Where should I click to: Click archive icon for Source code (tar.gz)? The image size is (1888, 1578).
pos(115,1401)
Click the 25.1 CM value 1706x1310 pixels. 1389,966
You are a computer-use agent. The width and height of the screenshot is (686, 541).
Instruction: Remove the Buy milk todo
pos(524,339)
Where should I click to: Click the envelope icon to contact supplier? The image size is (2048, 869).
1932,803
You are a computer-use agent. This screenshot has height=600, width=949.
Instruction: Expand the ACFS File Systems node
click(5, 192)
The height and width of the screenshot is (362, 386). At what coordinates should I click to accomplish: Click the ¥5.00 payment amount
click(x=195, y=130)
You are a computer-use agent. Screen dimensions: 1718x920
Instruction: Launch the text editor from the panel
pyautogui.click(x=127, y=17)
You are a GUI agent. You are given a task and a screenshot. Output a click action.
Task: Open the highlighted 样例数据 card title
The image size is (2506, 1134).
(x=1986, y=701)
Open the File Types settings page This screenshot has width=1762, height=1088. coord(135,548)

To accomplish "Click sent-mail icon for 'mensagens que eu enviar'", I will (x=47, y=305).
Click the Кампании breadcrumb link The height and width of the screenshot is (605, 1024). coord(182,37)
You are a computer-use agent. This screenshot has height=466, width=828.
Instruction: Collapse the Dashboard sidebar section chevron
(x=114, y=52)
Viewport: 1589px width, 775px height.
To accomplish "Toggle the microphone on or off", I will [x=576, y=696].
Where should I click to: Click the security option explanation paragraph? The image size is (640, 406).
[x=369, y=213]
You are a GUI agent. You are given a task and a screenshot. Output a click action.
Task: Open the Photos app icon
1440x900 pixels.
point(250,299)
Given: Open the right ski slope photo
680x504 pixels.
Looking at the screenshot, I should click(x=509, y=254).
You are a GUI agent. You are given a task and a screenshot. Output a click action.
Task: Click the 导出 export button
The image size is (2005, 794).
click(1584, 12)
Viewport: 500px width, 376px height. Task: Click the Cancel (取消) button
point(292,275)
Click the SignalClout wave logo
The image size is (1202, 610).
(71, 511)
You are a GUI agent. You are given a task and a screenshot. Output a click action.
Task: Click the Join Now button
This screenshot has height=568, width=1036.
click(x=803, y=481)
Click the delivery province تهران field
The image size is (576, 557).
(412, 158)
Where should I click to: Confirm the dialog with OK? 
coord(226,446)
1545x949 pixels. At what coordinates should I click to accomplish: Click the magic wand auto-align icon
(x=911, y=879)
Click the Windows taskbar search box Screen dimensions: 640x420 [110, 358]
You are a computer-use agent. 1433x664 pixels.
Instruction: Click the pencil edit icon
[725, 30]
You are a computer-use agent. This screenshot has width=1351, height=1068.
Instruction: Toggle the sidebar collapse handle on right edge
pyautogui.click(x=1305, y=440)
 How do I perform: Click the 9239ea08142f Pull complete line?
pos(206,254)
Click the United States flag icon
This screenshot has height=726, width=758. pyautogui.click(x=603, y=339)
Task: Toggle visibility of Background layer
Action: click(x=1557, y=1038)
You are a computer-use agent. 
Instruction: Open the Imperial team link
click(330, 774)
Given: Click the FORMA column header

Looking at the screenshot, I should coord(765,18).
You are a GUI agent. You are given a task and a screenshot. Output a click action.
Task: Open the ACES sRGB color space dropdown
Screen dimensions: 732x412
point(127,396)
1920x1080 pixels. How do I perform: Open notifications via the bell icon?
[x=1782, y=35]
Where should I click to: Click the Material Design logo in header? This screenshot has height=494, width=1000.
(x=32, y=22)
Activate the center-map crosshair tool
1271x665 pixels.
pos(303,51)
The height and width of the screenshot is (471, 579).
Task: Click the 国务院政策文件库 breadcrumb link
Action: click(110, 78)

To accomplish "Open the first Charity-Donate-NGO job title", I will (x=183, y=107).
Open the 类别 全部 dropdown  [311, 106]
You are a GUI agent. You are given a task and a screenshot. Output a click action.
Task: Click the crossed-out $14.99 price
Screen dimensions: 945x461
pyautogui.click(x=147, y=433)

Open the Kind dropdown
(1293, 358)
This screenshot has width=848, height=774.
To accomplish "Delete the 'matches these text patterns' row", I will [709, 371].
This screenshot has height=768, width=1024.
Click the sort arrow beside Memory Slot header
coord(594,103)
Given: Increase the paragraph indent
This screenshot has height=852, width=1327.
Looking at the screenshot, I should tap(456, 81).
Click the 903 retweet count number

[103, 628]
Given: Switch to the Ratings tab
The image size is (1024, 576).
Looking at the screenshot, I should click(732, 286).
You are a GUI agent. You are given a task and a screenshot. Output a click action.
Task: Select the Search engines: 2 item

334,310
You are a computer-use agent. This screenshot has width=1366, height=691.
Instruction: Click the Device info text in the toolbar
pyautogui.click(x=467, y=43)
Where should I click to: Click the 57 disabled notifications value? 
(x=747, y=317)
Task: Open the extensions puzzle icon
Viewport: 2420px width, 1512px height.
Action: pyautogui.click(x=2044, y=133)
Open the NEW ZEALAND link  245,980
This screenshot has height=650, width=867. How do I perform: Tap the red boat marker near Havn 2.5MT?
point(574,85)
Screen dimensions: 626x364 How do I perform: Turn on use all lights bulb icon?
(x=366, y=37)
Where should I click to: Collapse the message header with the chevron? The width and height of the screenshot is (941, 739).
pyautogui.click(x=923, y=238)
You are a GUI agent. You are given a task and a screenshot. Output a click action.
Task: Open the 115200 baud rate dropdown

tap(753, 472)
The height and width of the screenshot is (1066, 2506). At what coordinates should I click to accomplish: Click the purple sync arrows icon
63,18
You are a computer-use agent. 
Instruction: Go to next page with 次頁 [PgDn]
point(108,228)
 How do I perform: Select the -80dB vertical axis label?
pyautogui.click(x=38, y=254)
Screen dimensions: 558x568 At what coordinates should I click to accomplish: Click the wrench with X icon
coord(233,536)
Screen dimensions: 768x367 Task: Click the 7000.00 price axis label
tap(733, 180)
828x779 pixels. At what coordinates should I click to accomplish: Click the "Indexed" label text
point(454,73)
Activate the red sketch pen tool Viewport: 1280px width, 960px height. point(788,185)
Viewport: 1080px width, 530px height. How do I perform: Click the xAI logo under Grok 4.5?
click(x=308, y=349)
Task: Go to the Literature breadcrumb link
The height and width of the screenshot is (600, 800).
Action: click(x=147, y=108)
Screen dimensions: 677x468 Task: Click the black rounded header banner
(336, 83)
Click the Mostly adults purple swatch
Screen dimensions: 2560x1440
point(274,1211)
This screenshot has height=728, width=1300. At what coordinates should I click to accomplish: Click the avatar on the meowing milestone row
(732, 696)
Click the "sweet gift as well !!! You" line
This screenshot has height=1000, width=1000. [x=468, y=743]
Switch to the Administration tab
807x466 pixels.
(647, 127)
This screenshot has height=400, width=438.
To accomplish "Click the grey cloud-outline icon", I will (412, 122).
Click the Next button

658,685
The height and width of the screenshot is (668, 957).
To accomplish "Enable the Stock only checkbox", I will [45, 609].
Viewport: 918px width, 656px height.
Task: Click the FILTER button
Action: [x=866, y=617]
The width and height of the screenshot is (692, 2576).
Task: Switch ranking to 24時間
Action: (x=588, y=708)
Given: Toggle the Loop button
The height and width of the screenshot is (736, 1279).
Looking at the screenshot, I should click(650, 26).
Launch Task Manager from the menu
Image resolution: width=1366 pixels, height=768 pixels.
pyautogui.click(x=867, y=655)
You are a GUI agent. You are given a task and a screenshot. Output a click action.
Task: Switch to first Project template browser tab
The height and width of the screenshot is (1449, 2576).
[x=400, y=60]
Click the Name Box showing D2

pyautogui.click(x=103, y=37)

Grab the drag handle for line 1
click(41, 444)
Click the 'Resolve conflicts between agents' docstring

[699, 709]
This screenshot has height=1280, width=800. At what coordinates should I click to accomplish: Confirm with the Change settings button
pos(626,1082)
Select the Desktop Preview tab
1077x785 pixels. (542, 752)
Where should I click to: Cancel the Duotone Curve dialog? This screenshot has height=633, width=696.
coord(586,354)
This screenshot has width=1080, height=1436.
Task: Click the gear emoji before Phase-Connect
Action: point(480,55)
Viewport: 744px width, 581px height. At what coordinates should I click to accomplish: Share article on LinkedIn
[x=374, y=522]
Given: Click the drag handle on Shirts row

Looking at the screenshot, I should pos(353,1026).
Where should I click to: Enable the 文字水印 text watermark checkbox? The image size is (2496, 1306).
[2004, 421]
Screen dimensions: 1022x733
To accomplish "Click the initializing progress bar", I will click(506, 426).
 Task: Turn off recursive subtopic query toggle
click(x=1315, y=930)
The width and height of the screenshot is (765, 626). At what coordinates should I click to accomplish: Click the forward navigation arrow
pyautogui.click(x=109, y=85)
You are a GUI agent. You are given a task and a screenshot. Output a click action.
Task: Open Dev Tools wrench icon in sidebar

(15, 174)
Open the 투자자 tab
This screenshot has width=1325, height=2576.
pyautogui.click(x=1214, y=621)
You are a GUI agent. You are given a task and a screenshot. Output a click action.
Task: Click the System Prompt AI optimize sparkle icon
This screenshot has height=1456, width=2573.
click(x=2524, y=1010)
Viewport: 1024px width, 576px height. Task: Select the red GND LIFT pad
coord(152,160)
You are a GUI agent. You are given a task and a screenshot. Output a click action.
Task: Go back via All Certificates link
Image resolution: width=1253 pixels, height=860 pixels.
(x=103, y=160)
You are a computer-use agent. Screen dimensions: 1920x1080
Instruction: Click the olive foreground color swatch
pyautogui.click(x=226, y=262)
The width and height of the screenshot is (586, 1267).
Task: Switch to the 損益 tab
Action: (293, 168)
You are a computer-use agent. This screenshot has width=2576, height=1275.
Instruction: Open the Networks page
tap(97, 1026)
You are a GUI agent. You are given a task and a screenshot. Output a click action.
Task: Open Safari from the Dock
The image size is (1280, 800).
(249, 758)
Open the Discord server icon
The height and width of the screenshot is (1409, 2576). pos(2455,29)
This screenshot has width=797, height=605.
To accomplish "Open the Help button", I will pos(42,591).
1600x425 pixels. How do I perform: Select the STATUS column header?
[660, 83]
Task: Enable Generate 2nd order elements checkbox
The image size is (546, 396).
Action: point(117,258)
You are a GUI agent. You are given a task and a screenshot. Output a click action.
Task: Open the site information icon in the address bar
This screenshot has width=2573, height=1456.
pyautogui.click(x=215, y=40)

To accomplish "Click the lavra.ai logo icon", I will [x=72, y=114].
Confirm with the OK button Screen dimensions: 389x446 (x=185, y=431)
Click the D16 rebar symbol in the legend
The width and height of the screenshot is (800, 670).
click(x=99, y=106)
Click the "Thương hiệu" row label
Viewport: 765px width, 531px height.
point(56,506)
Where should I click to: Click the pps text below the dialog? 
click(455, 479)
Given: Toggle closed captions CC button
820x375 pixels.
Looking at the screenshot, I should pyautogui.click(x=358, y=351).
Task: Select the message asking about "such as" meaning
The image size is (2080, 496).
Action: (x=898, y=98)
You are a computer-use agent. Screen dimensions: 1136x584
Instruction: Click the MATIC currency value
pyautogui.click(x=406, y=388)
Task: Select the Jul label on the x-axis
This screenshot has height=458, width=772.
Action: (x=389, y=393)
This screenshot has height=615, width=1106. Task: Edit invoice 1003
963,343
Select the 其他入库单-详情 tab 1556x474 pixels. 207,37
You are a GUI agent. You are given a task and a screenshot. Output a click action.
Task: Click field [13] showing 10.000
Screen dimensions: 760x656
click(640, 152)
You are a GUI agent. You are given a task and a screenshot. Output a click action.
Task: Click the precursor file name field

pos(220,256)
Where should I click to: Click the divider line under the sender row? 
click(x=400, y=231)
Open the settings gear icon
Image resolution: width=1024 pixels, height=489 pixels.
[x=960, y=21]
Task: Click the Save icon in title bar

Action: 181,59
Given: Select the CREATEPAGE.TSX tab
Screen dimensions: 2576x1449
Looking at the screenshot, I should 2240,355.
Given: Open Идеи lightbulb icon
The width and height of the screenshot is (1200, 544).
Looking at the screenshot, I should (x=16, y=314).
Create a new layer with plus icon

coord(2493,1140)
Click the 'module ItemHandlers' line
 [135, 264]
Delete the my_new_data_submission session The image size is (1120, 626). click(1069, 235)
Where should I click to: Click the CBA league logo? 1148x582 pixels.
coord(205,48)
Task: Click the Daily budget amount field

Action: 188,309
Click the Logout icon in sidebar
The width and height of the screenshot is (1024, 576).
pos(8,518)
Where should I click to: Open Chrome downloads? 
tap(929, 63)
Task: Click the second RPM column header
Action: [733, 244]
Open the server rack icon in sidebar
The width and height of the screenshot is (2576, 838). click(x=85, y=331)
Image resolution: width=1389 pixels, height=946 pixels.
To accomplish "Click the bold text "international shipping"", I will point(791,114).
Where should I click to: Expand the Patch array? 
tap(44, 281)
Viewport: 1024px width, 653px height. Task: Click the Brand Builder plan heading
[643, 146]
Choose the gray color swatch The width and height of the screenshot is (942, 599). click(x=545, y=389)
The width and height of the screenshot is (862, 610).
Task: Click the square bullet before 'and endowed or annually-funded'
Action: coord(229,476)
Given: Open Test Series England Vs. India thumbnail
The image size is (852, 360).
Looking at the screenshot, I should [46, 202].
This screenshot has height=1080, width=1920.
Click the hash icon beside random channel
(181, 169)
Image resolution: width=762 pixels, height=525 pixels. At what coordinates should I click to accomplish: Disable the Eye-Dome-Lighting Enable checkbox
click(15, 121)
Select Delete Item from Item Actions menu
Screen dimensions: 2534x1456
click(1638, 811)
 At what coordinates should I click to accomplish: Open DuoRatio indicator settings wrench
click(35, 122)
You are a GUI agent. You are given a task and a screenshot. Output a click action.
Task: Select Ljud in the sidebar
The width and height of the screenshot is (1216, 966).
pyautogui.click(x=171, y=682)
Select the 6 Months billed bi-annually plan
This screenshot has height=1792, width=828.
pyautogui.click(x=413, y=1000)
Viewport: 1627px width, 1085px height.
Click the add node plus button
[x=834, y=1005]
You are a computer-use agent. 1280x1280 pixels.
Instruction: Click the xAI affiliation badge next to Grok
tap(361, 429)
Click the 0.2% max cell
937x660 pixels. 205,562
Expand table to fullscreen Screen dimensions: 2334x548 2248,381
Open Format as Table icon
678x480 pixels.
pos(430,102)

^^^^^^^^

* _STATED TASK_:
Report every line above that contains the word "amount".

* _RESPONSE TO THIS EXERCISE_:
The height and width of the screenshot is (362, 386). At what coordinates should I click to accomplish: Click the ¥5.00 payment amount
Task: Click the Daily budget amount field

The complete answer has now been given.